• TASK TO COMPLETE:
Transcribe, without alteration, only the lines from the one containing "Instruction: Open the font name dropdown" through the last line of the material, both ends included.

↓↓↓

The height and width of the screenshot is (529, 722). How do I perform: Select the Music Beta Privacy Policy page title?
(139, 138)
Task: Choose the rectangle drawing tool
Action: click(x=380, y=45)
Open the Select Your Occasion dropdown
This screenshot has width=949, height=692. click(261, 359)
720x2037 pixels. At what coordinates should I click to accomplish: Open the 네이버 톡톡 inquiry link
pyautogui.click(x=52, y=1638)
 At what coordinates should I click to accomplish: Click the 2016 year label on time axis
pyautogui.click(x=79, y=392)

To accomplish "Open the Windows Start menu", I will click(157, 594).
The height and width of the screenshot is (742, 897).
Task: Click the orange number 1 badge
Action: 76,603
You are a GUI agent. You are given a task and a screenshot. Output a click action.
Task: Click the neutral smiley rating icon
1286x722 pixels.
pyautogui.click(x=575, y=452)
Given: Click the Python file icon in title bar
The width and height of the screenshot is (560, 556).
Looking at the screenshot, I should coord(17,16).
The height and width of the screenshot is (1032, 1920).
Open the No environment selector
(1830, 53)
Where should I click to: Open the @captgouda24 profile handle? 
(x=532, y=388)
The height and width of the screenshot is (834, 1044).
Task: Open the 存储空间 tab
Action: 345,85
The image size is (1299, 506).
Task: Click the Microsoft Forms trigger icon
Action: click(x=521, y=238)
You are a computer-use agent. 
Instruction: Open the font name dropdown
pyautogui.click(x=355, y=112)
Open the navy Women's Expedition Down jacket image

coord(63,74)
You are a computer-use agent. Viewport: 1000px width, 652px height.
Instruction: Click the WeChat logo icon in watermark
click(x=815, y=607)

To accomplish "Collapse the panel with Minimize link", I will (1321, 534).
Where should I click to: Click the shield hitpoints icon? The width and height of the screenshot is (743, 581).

↑↑↑

• RESULT BELOW:
Instruction: Open the font name dropdown
pyautogui.click(x=355, y=112)
Open the navy Women's Expedition Down jacket image

coord(63,74)
You are a computer-use agent. Viewport: 1000px width, 652px height.
Instruction: Click the WeChat logo icon in watermark
click(x=815, y=607)

To accomplish "Collapse the panel with Minimize link", I will (1321, 534).
Where should I click to: Click the shield hitpoints icon? The width and height of the screenshot is (743, 581).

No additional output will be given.